Eysses - Colonie correctionnelle
L’histoire pénitentiaire d’Eysses débute le 3 septembre 1803 avec l’arrêté du 16 fructidor an XI (3 septembre 1803) qui affecte l’abbaye bénédictine Saint-Potain-Saint-Gervais - fondée au Ve siècle - à une maison « de force et de réclusion » pour les dix départements de la région aquitaine et toulousaine. Les locaux de l’abbaye sont rachetés par l’État par adjudication le 17 décembre 1804. La maison centrale d’Eysses, prévue pour accueillir des hommes et des femmes condamnés à des peines d’emprisonnement supérieures à une année, ouvre en 1809 après quatre années de travaux de transformation.
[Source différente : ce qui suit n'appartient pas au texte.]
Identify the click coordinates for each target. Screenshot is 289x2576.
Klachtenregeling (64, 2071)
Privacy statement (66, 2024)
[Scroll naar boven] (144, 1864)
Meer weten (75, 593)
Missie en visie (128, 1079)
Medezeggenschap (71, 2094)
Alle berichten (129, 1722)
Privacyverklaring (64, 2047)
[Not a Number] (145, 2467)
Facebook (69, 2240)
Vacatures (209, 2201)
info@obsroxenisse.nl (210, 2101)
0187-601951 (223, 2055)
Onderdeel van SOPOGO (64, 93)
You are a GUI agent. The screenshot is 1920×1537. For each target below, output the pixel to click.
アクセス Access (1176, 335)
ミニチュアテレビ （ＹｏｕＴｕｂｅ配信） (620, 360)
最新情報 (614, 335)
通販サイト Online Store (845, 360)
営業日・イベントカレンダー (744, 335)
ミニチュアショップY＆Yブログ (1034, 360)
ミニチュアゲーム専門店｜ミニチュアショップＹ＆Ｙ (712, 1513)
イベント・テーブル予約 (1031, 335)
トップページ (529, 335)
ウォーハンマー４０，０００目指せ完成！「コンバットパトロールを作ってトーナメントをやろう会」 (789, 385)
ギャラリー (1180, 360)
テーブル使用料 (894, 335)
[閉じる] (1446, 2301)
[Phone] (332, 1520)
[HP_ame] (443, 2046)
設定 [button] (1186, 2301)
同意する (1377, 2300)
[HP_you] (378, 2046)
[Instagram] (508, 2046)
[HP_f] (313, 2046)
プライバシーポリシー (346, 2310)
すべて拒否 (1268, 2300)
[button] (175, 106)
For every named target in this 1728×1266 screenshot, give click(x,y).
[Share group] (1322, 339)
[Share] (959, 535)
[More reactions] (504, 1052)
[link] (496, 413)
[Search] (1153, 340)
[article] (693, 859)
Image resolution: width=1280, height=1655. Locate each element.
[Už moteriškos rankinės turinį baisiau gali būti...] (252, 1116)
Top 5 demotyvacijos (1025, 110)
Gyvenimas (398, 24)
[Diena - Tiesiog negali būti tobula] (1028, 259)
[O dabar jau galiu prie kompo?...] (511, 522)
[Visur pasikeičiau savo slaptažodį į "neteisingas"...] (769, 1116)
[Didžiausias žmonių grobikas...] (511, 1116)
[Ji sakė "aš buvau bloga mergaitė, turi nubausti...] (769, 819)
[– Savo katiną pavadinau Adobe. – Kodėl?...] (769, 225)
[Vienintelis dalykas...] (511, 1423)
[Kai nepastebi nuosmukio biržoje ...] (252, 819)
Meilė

Eysses devient une maison centrale pour hommes en 1822, année de l’ouverture de la maison centrale pour femmes de Cadillac.
Le 2 juin 1895, la maison centrale d’Eysses est transformée en colonie correctionnelle pour les mineurs délinquants. Conformément à la loi « Corne » du 5 août 1850, y sont admis des mineurs acquittés en vertu de l’article 66 du Code pénal, des mineurs condamnés à des peines de plus de six mois d’emprisonnement et des mineurs en correction paternelle. La colonie correctionnelle d’Eysses se distingue des autres colonies publiques par son régime particulièrement répressif. En effet, elle est organisée en deux sections : une section pénitentiaire pour les mineurs de seize ans condamnés à des peines supérieures à deux ans et pour les relégables bénéficiant d’un régime de faveur, et une section correctionnelle pour les incorrigibles, mineurs de moins de vingt et un ans en « correction paternelle » renvoyés des colonies publiques et privées pour indiscipline. Il existe également à Eysses une section isolée pour les syphilitiques. Suite au décret du 27 décembre 1927, la colonie correctionnelle d’Eysses devient la Maison d’éducation surveillée d’Eysses - quartier correctionnel. Elle conserve donc sa mission répressive dans le paysage des « nouvelles » maisons d’Éducation spécialisée. De la même manière, Eysses restera une colonie disciplinaire pour garçons après loi du 27 juillet 1942 qui supprime la notion de discernement, et par là même, le placement systématique du mineur déclaré non discernant dans une MES.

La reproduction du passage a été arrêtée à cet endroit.